- [EXERCISE AIM] Write out again, unchanged, the line that has "Viewport: 970px width, 639px height." and each following line through the end of the entries below; leave pictures out.

- - - - - - -

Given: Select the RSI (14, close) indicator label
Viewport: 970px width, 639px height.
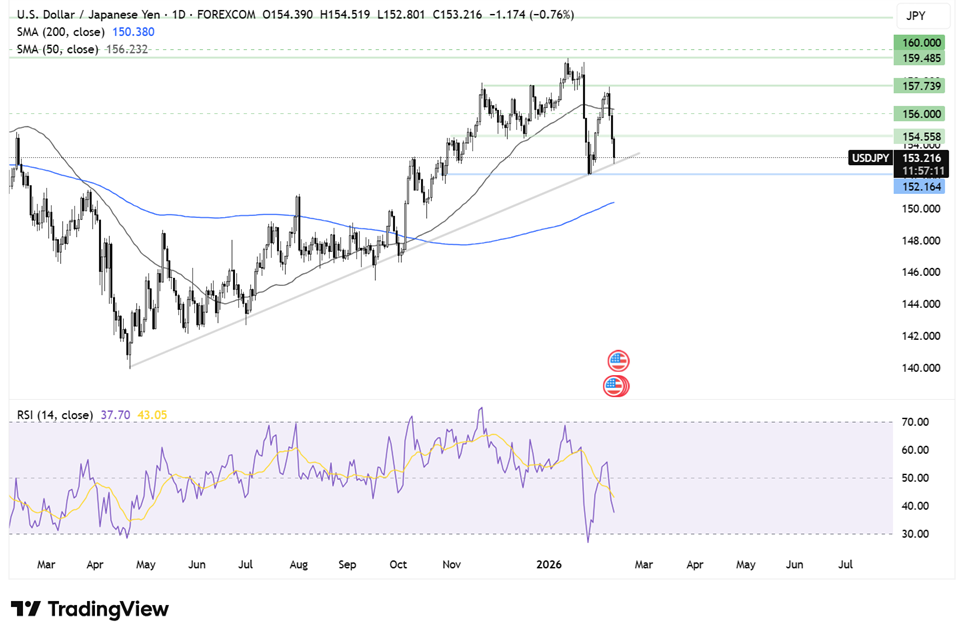Looking at the screenshot, I should pyautogui.click(x=55, y=415).
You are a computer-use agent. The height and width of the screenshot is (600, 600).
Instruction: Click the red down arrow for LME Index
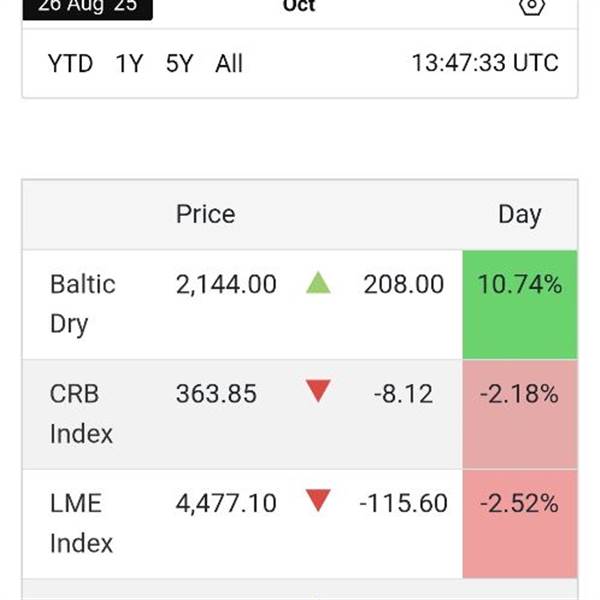(x=318, y=502)
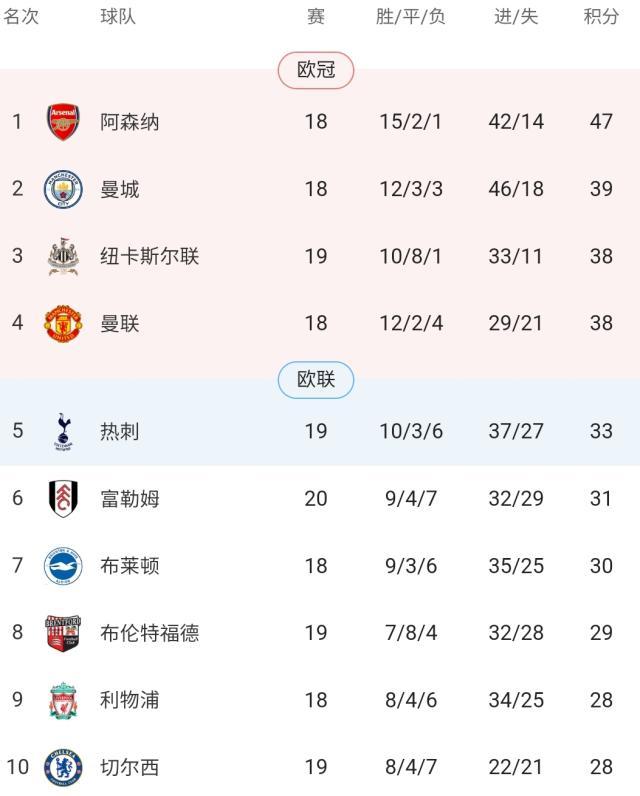Click the Arsenal club crest icon

(63, 122)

- - - - - - -

- [FINISHED EXERCISE]
Viewport: 970px width, 639px height.
Looking at the screenshot, I should pyautogui.click(x=55, y=415).
You are a computer-use agent. The height and width of the screenshot is (600, 600).
Instruction: Click the red down arrow for LME Index
(x=318, y=502)
Click the Arsenal club crest icon

(63, 122)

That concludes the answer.